◆ SELECTED TEXT:
• • • • •
David Cay Johnston looks at the latest income-distribution data from Emmanuel Saez and Thomas Piketty, and notes that in this recovery, unlike one that FDR oversaw, almost all the income gains have gone to the ultra-rich.

Roosevelt brought in trustbusters, reformers and even an expert at Wall Street manipulations to implement policies benefiting the vast majority.

By contrast, while Obama called Wall Street executives “fat cats,” he surrounded himself with financial insiders with the exception of Elizabeth Warren, the Harvard bankruptcy expert now seeking election to the U.S. Senate. His administration has failed to prosecute the central figures in the frauds that created our economic distress.

Meantime, the average income of the bottom 90 percent of households was $29,840 in 2010, up just 1 percent 1966. In the same time, average income in the top 0.01 percent of households is up some 367 percent, to $23.8 million.

— Abrahm Lustgarten, who covers the fracking issue (among other things) for ProPublica, tweets criticism of a front-page Wall Street Journal article that reported that some experts say faulty well construction, not fracking, is to blame for water pollution.

faulty logic: not pressure on well that caused contam, was inability of well 2 sustain pressure

Tom Wilber, who’s also covered the fracking issue extensively, is critical too:

Fracking does not cause water pollution, according to a front-page article in Tuesday’s Wall Street Journal. On this point there is consensus among regulators, academics and environmentalists.

This got my attention. Over the course of four years, I have interviewed many regulators, academics, and environmentalists while gathering information on my book, Under the Surface. I continue to interview them for this blog. Yet, I am yet to see much of anything that I would characterize as consensus on the risks and merits of fracking. How could I have missed this?

The answer is in the Journal’s definition of fracking.
• • • • •
◆ GOAL OF THE EXERCISE: Pick up the media roundup on income gains and fracking coverage right after its final sentence and keep writing it.

◆ DATA EXCERPTS:
• • • • •
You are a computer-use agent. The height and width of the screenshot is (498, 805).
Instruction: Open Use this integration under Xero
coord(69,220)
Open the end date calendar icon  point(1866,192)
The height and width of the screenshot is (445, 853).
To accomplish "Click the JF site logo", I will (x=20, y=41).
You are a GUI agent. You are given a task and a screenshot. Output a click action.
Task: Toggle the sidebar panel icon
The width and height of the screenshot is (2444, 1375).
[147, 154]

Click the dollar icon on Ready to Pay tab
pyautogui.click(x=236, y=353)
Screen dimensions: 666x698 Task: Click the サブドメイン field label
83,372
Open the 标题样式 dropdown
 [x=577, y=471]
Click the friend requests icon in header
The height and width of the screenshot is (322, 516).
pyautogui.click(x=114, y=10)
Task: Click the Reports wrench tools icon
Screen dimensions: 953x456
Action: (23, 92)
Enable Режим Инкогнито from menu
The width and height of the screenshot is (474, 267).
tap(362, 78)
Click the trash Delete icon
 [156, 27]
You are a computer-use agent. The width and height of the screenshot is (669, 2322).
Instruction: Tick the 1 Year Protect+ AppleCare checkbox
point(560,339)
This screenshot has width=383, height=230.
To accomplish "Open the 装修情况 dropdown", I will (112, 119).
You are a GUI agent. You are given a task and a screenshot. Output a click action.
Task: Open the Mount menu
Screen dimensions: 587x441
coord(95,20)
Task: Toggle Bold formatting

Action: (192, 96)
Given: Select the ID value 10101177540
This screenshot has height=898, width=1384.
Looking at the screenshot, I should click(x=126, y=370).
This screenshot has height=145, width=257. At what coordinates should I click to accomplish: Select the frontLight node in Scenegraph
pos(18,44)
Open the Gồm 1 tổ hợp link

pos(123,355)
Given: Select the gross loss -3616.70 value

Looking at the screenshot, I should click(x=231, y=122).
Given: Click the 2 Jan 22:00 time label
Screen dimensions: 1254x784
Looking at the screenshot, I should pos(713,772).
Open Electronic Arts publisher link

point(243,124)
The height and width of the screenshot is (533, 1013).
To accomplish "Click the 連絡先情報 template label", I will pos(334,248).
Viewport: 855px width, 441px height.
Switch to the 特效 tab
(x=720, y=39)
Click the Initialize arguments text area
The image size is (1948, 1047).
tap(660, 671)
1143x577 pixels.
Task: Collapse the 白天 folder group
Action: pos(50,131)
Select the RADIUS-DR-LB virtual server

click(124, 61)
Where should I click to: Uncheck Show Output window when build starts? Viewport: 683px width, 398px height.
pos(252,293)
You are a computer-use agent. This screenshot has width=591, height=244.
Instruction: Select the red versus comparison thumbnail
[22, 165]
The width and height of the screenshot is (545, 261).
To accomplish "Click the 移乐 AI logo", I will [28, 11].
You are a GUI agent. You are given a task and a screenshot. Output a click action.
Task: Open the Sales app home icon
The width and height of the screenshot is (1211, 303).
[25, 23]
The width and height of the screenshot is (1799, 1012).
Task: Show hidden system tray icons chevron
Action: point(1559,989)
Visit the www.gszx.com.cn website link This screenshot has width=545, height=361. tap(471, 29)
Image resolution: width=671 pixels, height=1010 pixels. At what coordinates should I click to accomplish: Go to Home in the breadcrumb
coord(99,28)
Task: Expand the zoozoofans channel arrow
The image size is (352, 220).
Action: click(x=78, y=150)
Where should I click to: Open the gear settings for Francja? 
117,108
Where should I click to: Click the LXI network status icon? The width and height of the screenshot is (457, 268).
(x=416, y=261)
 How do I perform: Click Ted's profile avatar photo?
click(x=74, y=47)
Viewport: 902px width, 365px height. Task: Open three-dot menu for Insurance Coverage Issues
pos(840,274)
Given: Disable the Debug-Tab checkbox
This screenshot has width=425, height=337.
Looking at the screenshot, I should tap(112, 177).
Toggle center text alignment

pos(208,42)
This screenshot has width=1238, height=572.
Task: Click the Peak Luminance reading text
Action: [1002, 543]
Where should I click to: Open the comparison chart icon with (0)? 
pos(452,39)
• • • • •
◆ EXPECTED ANSWER:
American Banker’s Jeff Horwitz has part two of his series on the alleged wrongdoing in JPMorgan Chase’s debt-collection department. He looks at how Chase employee Linda Almonte blew the whistle, got fired, continued fighting to expose the practices, and finally got results—big time:

Many of Almonte’s accusations are backed by internal bank documents and current and former employees. What’s more, they’ve forced Chase to cease operations in a collections unit that had previously generated billions of dollars in annual revenues.

But while the fight dragged on, Almonte and her family were broke and living in a motel.

Almonte proved persistent, however. She contacted a number of regulators, including the Securities and Exchange Commission and Federal Trade Commission, expanding on allegations from her wrongful termination suit. She also discussed her complaints with officials from the Office of the Comptroller of the Currency, which oversees nationally chartered banks, including Chase. The OCC dispatched enforcement staffers to the bank’s San Antonio facility for two months late last year as part of a still ongoing investigation, as American Banker previously reported.

Lots of people presumably knew about what was happening, but it was one person who stood up and got it shut down—at great expense and without knowing the ultimate outcome.


Ends today: If you'd like to help CJR and win a chance at one of
10 free print subscriptions, take a brief survey for us here.

Ryan Chittum is a former Wall Street Journal reporter, and deputy editor of The Audit, CJR's business section. If you see notable business journalism, give him a heads-up at rc2538@columbia.edu. Follow him on Twitter at @ryanchittum.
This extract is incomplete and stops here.